Sounds easy. Right? It’s a high-intensity workout. Along with losing weight, if you plan to look after your cardiovascular fitness, this seems to be the best choice.

Choose any staircase, and you are good to go. But a thing to keep in mind is that if you have never tried any stair exercise before, start slowly. Stating intense workouts all at once might cause muscle soreness.

Start with walking and certain warm-ups prior to this exercise.

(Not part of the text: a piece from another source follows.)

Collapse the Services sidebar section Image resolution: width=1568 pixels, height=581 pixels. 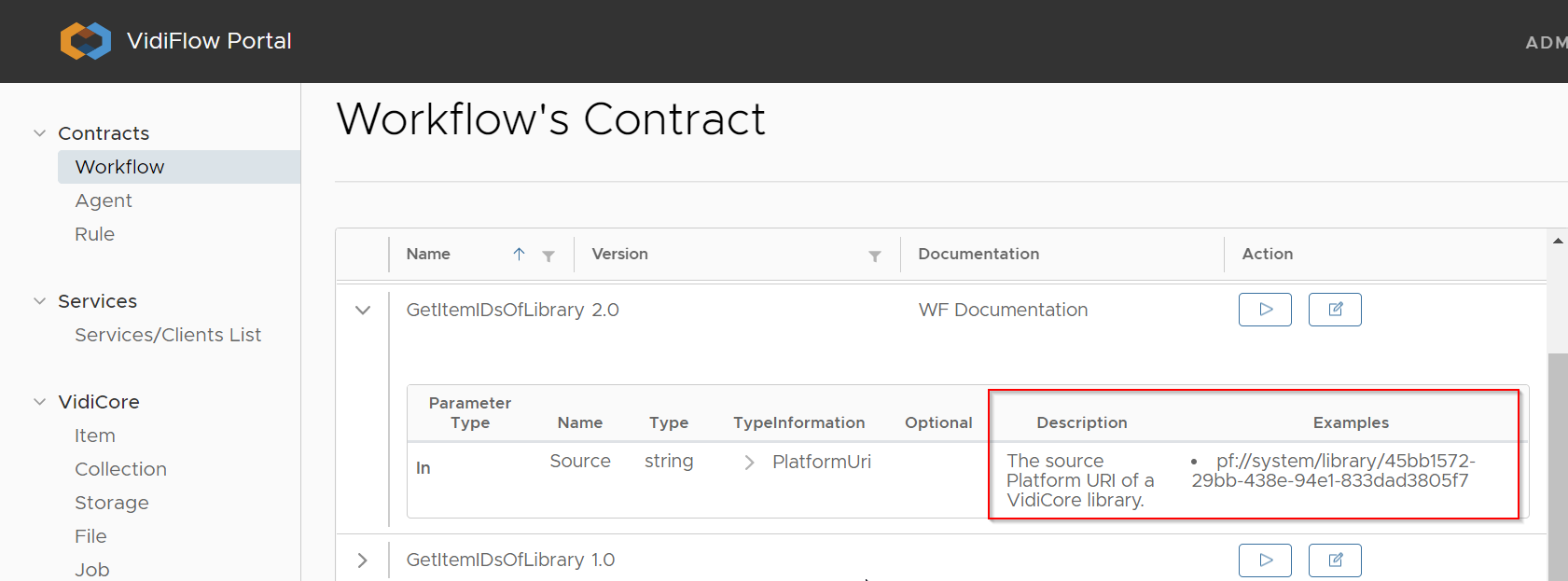(x=39, y=301)
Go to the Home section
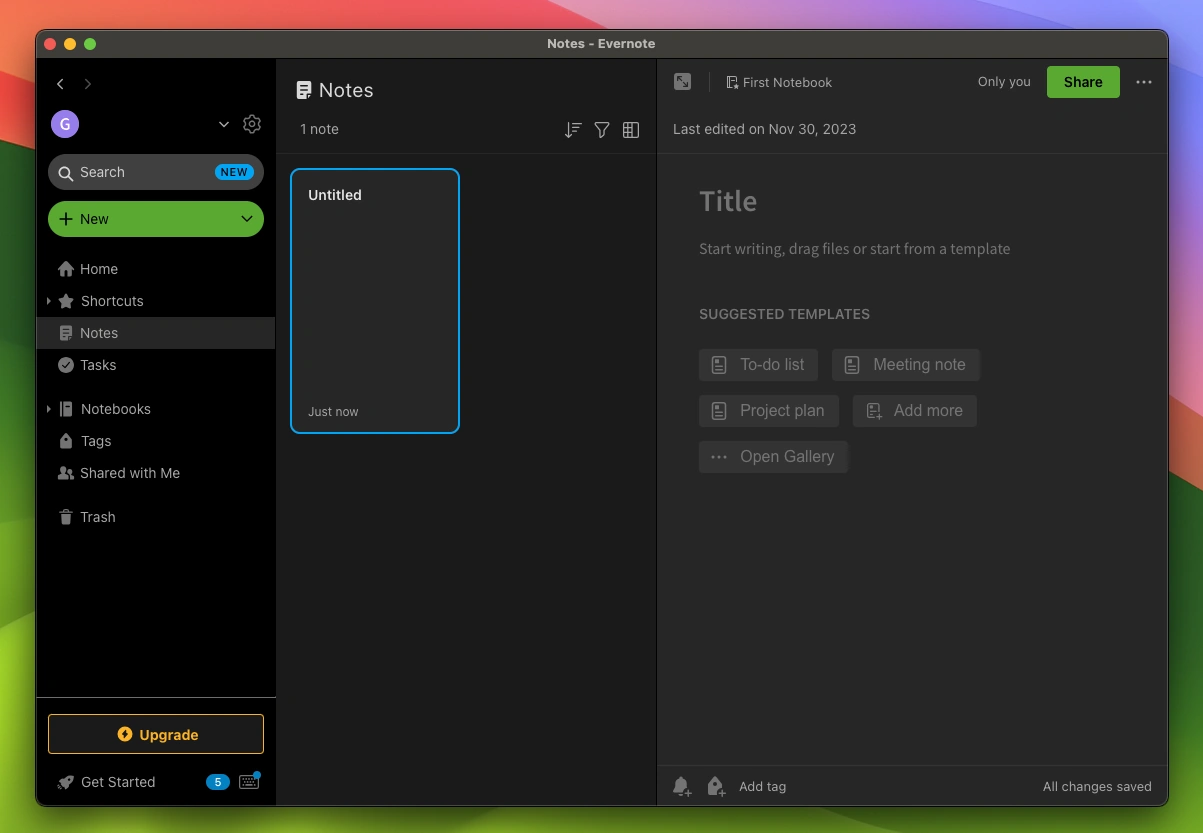Viewport: 1203px width, 833px height. (x=97, y=268)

5. Stair Mountain Climbers

Mountain climbing is known to be the most proficient exercise when it comes to core strengthening. Practising it on stairs enhances the process. The steps for this exercise are as follows:

  • Place your palms a few steps above. On the second, third, or fourth step (Do as convenient).
  • Take up the plank position. Arms must be stretched.
  • Your back must be straight. It would be best if you felt your core muscles.
  • Bring your right knee closer to your chest.
  • Push your right knee back, and then pull your left knee just like the previous one.
  • Continue to switch between legs. Gradually, you may increase your speed.
  • Try this at least 15 times (2 sets).

6. Step up the Staircase

This exercise can be done very easily, the steps are as under:

  • Take a position in front of the staircase. Feet apart (30 centimeters).
  • Place your left foot on the step. Breath in. Your cores must be tightened. The spine ought to be straight. All of your weight should be on the left leg.
  • Pressing through the left heel, move the body upon steps.
  • Place your right foot on the steps. Come back to normal position. Repeat this process with another leg.
  • Try this 15 times.

Tip: good balance is a must for all of these. Avoid anything that gets you distracted during staircase exercises to prevent any mishaps.

Conclusion

You need no equipment. Nor do you need any gym membership. All you need is a staircase and some time of yours. It sounds good. Go, give it a try!